(Input data)

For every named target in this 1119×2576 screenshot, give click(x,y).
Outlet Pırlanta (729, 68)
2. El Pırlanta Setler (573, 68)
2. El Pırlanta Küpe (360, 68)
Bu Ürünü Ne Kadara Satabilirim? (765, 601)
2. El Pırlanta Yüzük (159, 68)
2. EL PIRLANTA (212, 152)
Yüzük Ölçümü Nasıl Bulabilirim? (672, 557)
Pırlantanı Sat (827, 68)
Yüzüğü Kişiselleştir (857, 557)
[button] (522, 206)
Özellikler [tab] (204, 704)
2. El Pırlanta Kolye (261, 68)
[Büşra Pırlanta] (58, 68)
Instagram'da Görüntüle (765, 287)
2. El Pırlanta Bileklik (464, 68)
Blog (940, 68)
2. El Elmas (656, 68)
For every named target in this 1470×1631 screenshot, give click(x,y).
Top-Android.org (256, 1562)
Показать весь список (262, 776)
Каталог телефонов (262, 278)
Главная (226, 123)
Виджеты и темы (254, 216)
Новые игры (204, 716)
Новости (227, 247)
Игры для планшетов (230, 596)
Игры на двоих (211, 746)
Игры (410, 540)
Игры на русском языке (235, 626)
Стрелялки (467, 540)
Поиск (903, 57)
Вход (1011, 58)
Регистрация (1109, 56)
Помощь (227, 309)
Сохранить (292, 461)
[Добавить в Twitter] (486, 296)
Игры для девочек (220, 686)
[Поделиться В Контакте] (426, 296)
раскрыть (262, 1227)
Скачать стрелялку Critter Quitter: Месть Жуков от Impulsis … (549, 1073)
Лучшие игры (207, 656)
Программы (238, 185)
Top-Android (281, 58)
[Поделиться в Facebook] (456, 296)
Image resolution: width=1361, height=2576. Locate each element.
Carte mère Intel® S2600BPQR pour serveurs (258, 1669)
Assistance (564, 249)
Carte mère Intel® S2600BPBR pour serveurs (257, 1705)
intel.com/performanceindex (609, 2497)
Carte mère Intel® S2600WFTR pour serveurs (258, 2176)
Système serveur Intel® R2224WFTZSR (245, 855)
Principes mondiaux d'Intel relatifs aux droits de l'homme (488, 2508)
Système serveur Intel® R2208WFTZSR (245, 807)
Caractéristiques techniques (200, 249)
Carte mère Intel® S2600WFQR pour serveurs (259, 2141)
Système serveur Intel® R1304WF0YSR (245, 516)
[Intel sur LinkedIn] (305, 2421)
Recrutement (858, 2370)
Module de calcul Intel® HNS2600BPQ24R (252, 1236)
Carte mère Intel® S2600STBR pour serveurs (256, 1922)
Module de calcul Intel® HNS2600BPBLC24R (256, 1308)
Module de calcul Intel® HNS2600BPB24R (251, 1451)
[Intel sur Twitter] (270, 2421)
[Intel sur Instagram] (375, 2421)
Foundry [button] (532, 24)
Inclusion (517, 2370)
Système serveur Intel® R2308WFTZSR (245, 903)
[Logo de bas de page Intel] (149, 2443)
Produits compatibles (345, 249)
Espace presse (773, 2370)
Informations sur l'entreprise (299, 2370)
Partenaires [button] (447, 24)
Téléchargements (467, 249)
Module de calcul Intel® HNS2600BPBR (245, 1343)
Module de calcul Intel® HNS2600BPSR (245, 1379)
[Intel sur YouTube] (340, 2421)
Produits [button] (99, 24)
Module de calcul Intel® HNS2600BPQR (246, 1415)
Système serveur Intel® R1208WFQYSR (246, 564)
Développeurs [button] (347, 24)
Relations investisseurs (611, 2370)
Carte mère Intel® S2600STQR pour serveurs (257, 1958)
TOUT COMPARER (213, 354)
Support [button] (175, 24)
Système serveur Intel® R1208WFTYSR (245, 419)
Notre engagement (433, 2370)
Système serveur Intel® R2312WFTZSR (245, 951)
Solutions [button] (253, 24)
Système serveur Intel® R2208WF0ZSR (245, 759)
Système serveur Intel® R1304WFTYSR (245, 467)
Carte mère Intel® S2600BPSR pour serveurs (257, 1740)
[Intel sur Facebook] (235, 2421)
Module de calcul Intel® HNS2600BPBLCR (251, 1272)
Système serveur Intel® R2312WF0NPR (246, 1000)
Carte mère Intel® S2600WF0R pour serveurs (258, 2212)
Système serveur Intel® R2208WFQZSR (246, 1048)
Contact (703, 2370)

(End Input data)

*What to work on*.
Every line above that includes the word "named" should be listed.

*Answer to the exercise*.
For every named target in this 1119×2576 screenshot, give click(x,y).
For every named target in this 1470×1631 screenshot, give click(x,y).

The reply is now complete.